The i-E curves obtained by the cyclic voltammetry were divided into four regions with an increase in the potential. The current densities observed in both region I (below ca.2 V vs. Pt) and II (ca.2-3.5 V vs. Pt) were dependent upon the HCONH₂-concentration, and, therefore, HCONH₂ discharged mainly in these regions. Besides, the (CxF)[x>2] film was formed also on the carbon surface in the region II. In the region III (ca.3.5-6.5 V vs. Pt), HCONH₂ was fluorinated and the anode gas was composed of N₂(+O₂), CF₄, NF₃, CO₂(+COF₂), N₂O and so on. As H₂O in the melt was eliminated by formation of CO₂, the content of NF₃ in the anode gas increased with the lapse of time of electrolysis and reached the maximum value of 50.9% in the case of 4.0 mol% HCONH₂ and the current density of 5.3 mA⋅cm^-2. The anode effect occurred in the region IV (over ca.6.5 V vs. Pt). In th is system, however, the peak current density at ca.6.5 V vs. Pt on the i-E curves obtained by scanning the potential to the lower side from 9 V vs. Pt was larger than that in the molten KH₂F₃ only and it also increased with increasing the number of scan cycles. In electrolysis at the current density of 5.3-11.0 mA⋅cm^-2, the anode effect often occurred and the pulsed application of very high voltages (over 40 V) to the electrolytic cell was effective for the decomposition of (CF)n film covering the surface of the carbon anode in every occurrence of the anode effect. This procedure did not decrease the yield of NF₃. The addition of 1.0 wt% LiF to the melt was also effective for the prevention of the anode effect, but it decreased the yield of NF₃.

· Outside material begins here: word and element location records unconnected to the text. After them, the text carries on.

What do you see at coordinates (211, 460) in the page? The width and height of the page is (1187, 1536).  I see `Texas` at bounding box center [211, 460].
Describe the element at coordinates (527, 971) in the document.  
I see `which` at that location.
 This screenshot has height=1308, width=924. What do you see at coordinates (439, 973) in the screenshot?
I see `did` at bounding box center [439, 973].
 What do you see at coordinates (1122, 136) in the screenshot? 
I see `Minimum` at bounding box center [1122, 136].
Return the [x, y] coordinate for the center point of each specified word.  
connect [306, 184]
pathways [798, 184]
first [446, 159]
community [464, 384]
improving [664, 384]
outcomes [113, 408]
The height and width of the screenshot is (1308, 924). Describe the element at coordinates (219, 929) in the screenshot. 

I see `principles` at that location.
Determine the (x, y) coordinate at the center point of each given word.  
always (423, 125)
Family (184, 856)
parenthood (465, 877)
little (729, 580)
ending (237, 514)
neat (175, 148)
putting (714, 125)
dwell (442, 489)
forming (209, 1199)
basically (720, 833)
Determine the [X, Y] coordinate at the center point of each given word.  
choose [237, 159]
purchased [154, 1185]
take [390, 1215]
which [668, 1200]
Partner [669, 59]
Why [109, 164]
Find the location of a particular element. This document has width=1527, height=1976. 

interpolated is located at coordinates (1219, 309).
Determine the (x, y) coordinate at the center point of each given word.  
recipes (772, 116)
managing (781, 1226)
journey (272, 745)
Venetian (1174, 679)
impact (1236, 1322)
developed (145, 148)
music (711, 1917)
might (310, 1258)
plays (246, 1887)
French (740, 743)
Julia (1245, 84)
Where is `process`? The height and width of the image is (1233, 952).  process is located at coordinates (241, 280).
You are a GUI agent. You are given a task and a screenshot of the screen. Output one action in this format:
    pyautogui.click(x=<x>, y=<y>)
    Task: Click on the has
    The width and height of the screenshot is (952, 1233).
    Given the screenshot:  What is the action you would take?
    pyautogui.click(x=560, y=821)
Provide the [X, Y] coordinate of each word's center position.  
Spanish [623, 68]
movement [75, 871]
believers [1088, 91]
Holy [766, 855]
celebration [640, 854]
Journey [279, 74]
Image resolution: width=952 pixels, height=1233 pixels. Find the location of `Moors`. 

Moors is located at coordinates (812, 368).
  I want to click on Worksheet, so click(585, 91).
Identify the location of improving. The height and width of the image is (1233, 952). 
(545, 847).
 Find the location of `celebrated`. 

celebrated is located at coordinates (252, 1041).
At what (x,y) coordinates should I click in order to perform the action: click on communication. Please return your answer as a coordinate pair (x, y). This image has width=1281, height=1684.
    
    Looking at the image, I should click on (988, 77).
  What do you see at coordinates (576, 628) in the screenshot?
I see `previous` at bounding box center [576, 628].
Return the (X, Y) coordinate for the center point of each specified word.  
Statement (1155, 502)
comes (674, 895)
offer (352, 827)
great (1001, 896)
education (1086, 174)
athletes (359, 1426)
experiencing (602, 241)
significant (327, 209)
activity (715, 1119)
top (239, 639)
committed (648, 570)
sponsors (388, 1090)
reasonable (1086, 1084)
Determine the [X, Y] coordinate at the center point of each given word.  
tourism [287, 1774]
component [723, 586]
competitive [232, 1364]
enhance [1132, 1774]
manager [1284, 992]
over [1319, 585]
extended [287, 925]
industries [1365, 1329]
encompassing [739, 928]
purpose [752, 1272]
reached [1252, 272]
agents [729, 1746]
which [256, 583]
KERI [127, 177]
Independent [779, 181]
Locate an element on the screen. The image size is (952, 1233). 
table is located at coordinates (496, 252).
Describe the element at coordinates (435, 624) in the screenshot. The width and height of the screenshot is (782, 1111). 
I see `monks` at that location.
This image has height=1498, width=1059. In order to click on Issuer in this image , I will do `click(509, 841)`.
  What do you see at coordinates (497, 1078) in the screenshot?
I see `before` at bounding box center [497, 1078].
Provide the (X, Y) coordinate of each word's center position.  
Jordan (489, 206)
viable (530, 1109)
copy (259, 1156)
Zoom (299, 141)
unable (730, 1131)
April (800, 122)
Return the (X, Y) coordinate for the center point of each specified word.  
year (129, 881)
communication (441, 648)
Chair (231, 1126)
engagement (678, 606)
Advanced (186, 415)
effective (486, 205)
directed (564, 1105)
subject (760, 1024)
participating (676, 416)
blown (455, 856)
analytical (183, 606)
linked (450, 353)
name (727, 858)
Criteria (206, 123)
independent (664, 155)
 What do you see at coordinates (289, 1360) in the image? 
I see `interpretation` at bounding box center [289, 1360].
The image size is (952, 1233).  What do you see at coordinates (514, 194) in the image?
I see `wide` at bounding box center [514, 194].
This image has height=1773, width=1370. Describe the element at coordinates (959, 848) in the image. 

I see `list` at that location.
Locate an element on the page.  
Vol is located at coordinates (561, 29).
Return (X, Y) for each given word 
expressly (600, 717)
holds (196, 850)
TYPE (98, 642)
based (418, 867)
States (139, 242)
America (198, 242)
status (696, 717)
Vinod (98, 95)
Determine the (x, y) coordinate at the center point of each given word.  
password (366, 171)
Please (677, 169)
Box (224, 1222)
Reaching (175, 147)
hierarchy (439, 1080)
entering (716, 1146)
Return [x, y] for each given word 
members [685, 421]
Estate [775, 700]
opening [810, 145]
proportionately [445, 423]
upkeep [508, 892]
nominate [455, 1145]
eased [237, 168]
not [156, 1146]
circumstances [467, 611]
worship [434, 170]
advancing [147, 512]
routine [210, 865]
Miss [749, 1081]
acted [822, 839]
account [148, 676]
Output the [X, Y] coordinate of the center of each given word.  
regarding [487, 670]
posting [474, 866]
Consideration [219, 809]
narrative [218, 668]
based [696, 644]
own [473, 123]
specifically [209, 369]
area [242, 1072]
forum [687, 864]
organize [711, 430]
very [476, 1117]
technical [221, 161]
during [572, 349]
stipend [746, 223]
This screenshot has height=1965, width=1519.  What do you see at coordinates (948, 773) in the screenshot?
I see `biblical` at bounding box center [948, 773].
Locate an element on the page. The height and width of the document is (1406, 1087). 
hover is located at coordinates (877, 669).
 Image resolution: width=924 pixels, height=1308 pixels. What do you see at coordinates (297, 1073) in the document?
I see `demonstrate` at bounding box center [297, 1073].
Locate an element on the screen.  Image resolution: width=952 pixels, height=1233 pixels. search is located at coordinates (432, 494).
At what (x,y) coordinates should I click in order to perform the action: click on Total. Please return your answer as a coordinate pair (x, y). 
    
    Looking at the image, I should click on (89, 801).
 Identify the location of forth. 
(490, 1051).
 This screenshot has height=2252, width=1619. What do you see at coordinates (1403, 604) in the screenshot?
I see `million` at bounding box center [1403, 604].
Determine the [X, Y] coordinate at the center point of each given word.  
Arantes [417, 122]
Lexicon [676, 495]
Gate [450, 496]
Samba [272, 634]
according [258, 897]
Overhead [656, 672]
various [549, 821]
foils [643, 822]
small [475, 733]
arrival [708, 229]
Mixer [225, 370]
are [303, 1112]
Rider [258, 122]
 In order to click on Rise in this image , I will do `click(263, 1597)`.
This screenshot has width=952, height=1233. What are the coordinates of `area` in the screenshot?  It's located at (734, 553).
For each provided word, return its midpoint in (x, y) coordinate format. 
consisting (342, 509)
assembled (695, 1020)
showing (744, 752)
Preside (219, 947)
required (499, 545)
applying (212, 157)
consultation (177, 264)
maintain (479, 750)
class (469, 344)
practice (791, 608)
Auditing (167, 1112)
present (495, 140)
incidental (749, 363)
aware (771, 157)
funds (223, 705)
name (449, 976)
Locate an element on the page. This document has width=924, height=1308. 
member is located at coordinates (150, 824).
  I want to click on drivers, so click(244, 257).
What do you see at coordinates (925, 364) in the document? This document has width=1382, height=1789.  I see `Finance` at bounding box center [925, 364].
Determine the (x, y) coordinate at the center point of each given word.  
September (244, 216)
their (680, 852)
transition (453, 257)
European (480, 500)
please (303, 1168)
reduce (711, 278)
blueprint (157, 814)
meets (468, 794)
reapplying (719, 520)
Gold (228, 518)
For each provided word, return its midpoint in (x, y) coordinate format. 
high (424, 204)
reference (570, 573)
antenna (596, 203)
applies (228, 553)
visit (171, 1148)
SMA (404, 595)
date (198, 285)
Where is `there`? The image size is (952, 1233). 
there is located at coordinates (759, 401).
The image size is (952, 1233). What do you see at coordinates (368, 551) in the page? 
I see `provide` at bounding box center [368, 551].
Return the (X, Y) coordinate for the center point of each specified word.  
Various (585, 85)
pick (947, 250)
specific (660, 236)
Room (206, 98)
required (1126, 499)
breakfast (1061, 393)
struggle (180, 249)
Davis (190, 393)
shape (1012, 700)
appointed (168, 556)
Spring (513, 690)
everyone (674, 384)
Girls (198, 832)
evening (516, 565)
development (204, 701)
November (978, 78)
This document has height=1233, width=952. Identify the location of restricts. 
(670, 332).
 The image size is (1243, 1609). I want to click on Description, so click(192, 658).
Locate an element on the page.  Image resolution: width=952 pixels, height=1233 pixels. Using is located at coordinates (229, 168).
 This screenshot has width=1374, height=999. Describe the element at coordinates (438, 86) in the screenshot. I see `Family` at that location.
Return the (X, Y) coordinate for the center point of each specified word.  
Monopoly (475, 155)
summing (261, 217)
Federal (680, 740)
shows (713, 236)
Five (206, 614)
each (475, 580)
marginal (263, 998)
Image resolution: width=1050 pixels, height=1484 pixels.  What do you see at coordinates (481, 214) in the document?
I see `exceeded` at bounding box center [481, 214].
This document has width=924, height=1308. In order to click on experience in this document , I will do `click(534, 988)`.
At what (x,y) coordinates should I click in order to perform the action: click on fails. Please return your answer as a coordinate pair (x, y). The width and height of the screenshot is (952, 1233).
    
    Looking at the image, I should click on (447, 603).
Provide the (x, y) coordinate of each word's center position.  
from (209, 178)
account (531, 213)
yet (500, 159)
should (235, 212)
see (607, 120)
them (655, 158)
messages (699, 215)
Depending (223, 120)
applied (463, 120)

From these results, it is concluded that the surface of the carbon anode would be partially restored through the reduction of (CxF)n and (CF)n films with HCONH₂ and that the direct discharge of HCONH₃ as well as its electrofluorination would take place on the partially restored surface of the carbon anode. The mechanism of electrochemical fluorination of HCONH₂ is also discussed in detail.